Thank you very much for your kind information. So I could send the small gift in October 1 by air mail. I talked with my friends, profs. Masami Ando,Tokyo University of Science and Shigeru Yamamoto,KEK・PF on our great esteem for Herman's contributions in Japan. I remember Herman visited SOR・RING just in operation in 1975 or 6. After that, construction of Photon Factory began at Tukuba. For us, everything was quite new and difficult. Then, Herman often visited PF having the big and heavy baggage filled with many design drawings and reports , just giving many appropriate remarks. We were temporary students of Herman's college. Sato is the eldest one.

On this occasion, we should like to say 'Thank you very much for Winick san !'.

Best regards, Shigeru Sato, Masami Ando and Shigeru Yamamoto.

Dear Colleagues,

I am a colleague of Herman Winick from Istanbul. I very much wanted to attend this symposium on the occasion of Herman's 80th birthday but heavy teaching and administrative duties at the beginning of the semester prevent me from being there to participate in this special event.

As we all know Herman is not only a leading scientist but, he is also very active in human rights issues and use of science for the promotion of peace in one of the most troubled areas in the world - the Middle East. I would like to say a few words about his endeavors in the latter field. I met him in 2000, when he, together with Ercan Alp, wanted to recruit me to the SESAME project. Despite my strong prejudices against the project at the time, their energy and dedication easily convinced me to become an active member and supporter. Being a part of the SESAME team has been an invaluable experience for me both professionally and personally. I worked with Herman since 2000 and have had the privilege to witness his commitment, dedication, and tireless efforts to contribute to the SESAME project. The project has achieved a significant portion of its objectives thanks to his exemplary engagement and leadership. He has been directly instrumental in training of hundreds of scientists in the region.
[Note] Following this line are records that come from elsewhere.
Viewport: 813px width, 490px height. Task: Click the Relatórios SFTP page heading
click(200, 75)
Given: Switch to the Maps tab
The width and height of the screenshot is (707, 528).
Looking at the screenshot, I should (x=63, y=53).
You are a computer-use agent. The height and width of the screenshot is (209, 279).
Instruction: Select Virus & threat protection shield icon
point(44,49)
Thank you Herman for the SESAME project and also for what you provided for me. I hope we will celebrate the first experimental results from SESAME together. Zehra Sayers

Director, Foundations Development Program. Sabanci University, Chair, SESAME Scientific Advisory Committee Zehra Sayers Director, Foundations Development Program Sabanci University, Istanbul, Turkey Chair, SESAME, Scientific Advisory Committee

Dear Herman,

To my great regret I shall not be able to attend the Symposium in honor of your 80th birthday. But let me send you in this way my whole-hearted wishes for this special day and for a pleasant symposium where you will meet many old friends.

We have to congratulate you for your great contributions to the development of synchrotron radiation instrumentation; not only at SLAC but in the whole field and you can be proud of it.

I enjoyed particularly our cooperation at SESAME, a project where you have left your deep footprints. I appreciated always your calm and efficient arguments aiming at promoting science taking into account human aspects at the same time.

Apart from your special field, you also spent so much effort on improving international collaboration in general, in particular in the framework of APS. We all have to be grateful to you for all these achievements.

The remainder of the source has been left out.